I'm looking to export all tables from a SQL Server Standard Edition database with data into CSV files onto a remote linux server. I setup FreeTDS and am able to connect, do SQLCMD or bcp successfully.

I know we can use SQLCMD but I was wondering if there is a way that we can write each table into its individual CSV file using a single connection instead of looping through every table in the database and writing to a CSV file.

Any thoughts if its possible?

Thanks in advance,
simak

Best Answer

I looked into doing this years ago and looked into both BCP and SSIS. Neither one really provided for great flexibility. BCP needed format files to get the text-qualifiers, etc. But this was for a dynamic backup solution for a subset of tables to get archived nightly. SSIS seemed a bit more dynamic (though not fully), but couldn't do a few of the things that BCP could. I needed something that could dynamically accept changes to tables (include new tables, don't require removed tables) AND changes to columns (as I needed to do "SELECT * FROM {SchemaName}.{TableName};") AND dynamic text-qualification AND column headers, etc.

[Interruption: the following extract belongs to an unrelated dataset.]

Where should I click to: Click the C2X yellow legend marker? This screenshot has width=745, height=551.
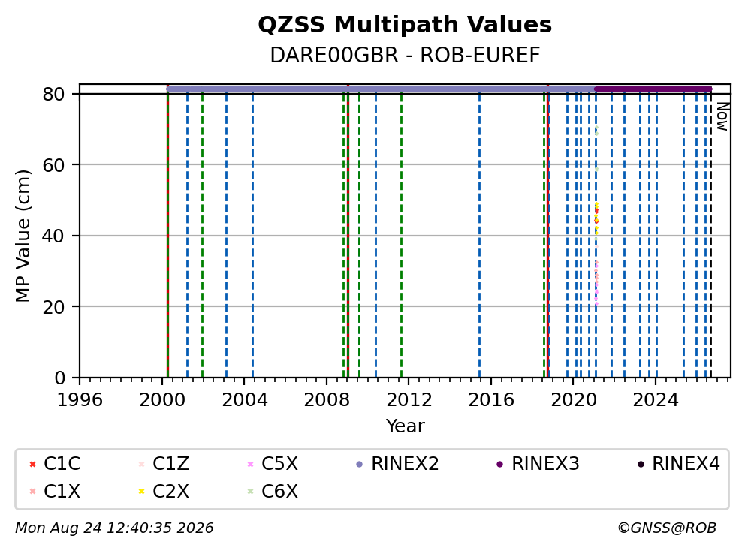click(141, 492)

If you have a static set of tables, then SSIS, using a ForEach container, would be one way to do this (again, assuming the desire is to stay away from BCP due to requiring multiple calls).

Using PowerShell would probably also be an option that would allow for more flexibility than SSIS.

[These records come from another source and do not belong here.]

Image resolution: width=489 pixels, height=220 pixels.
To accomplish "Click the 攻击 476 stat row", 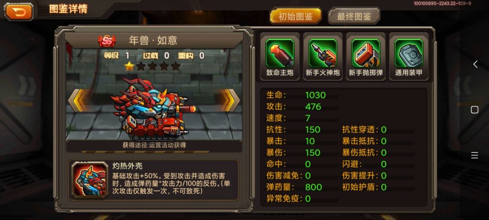I will click(x=302, y=106).
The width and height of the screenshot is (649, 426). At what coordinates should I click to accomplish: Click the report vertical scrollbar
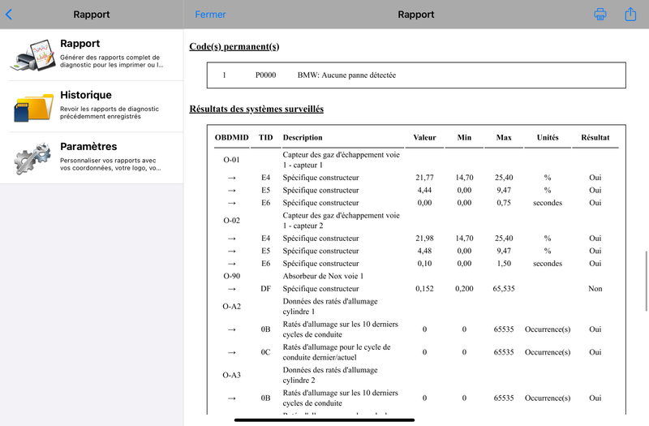pos(646,281)

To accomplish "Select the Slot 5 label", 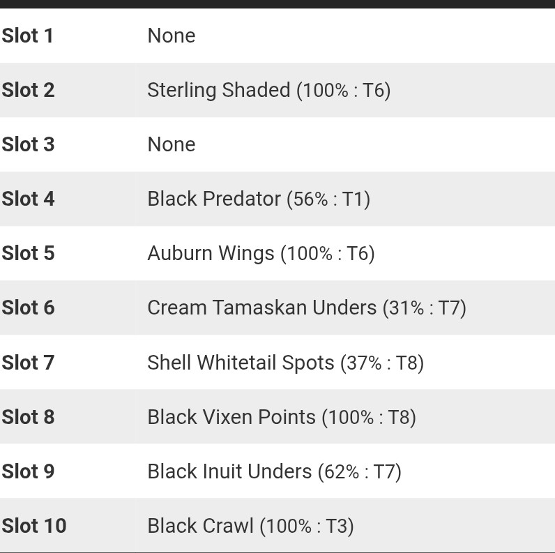I will 29,253.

However, if you need something fully dynamic and/or need to stick with a single connection per each DB (all tables in that DB) or even a single connection per server (all tables for all databases), then the only way I have ever found to handle this is the one that I created. It is a SQLCLR stored procedure called DB_BulkExport which has parameters for @Query and @FilePath that allow for easily cycling through a list of all databases, then per each one cycling through a list of tables, and building both the query and filename from those pieces. You could write a fairly simple stored proc that uses a cursor to get the Database and Table names and call this proc, hence being a single call to SQLCMD.EXE to call that one proc. Or it can be scheduled via SQL Agent without needing to enable xp_cmdshell.

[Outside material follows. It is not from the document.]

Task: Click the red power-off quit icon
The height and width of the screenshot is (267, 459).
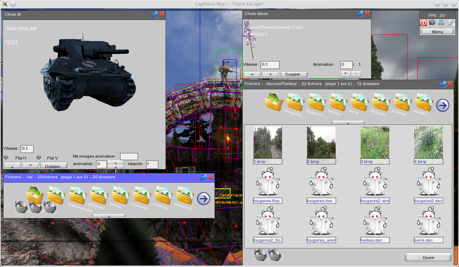Action: 423,23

This procedure -- DB_BulkExport -- is part of the SQL# library (which I am the creator of), though it is only available in the Full (i.e. paid for) version, not in the Free version. I generally do not mention stuff here that is not available in the Free version, but as I said, I am not aware of any other existing means of automating this type of process. Of course, anyone is free to write this themselves, either as a SQLCLR proc as I have done, or as a stand-alone .NET app, or using PowerShell. It is more than a few lines of code in C# and I suspect it is also not overly simplistic in PowerShell either (but I haven't tried and don't have enough experience with PowerShell to really know).


EDIT:
Regarding how I have used the above mentioned stored proc in at least one instance: It was used to export data nightly, for long-term archival, the oldest day from a large table that was itself a common, short-term archival of data from 20 source servers.

  • It would extract maybe 10 million rows for a given date
  • The table held 150 - 450 million rows (fluctuation due to several factors)
  • It would grab all records for the oldest date and export them to a delimited file
  • 1 day was 5 million rows (avg)
  • Each row was 1240 bytes (avg; 2 URLs plus a few other text fields, etc)
  • The file was 3 GB - 6 GB depending on the day
  • It exported to a local temp folder so that it didn't need to go across the network.
  • The archival process then:

    • used the File_GZip function -- which can handle zip64 (i.e. source files over 4 GB) -- to compress the text file down to 1 GB - 2 GB (no, it didn't take much memory; buffer is 8k)
    • used File_Copy to copy the .gz file to a networked archive folder
    • used File_Delete to remove the local file(s)
    • If the above steps completed successfully, the date of the data that was just archived was placed into a queue table for another SQL Agent job to pick up and incrementally (in small batches as the table was constantly being filled from the 20 source servers) delete the records from the archive table.

      So to amend the description above of the archival process: it would extract the oldest date that was not in this queue table.

    • Once all of the records had been deleted the date being deleted would be removed from the queue table.

Ideally there would be a local drive that would not have pagefile, mdf, or ldf files on it that could be used for the extraction and compression. For the long-term archival process noted above, that server was a dedicated archive that just collected data for a few tables from the 20 source servers. Hence the only querying of the data 99% of the time was the SELECT * FROM ArchiveTable to do the extract; the other 1% of the time it was research.